在至少一个方面,本公开涉及一种试剂盒,其包含第一底物、第一核酸沉淀试剂、第二底物和第二核酸沉淀试剂。所述第一底物可以在存在所述第一核酸沉淀试剂的情况下结合高于第一尺寸阈值的核酸,并且所述第二底物可以在存在所述第二核酸沉淀试剂的情况下结合核酸。
所述第一底物可以是第一磁珠群,并且所述第二底物可以是第二磁珠群。所述第一磁珠群和所述第二磁珠群可以包含核-壳-壳磁珠。所述第二底物可以在存在所述第二核酸沉淀试剂的情况下结合高于第二尺寸阈值的核酸。

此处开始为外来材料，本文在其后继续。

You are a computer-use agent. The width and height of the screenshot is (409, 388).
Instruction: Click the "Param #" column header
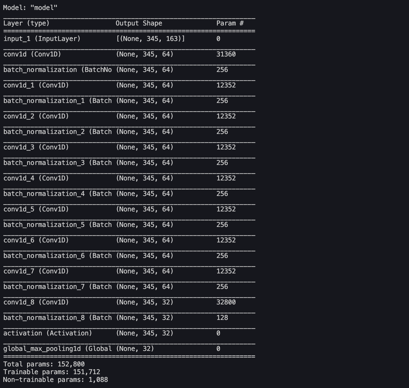tap(230, 23)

所述第一核酸沉淀试剂或所述第二核酸沉淀试剂中的至少一个可以包含脱水剂、盐桥、缓冲剂、载体分子、表面活性剂及其组合。所述脱水剂可以包含分子量介于1000到10,000之间且重量/体积浓度介于10%到25%之间的聚亚烷基二醇。所述盐桥可以包含浓度为0.5M到5M的NaCl、KCl、CaCl2或其组合。所述缓冲剂可以包含浓度为0-10mM的Tris、浓度为0-1mM的EDTA、浓度为0-10mM的Tris-HCl及其组合。所述载体分子可以包含浓度为0.3-1M的乙酸钠、浓度为0.1-1M的氯化锂、浓度为0.1-2uM的糖原、浓度为0.5-2M的乙酸铵、浓度为10-20ug/mL的线性聚丙烯酰胺及其组合。所述表面活性剂可以包含浓度为0.01%-0.5%的Tween-20、浓度为0.01%-0.5%的Triton X-100、浓度为0.1%-1%的SDS及其组合。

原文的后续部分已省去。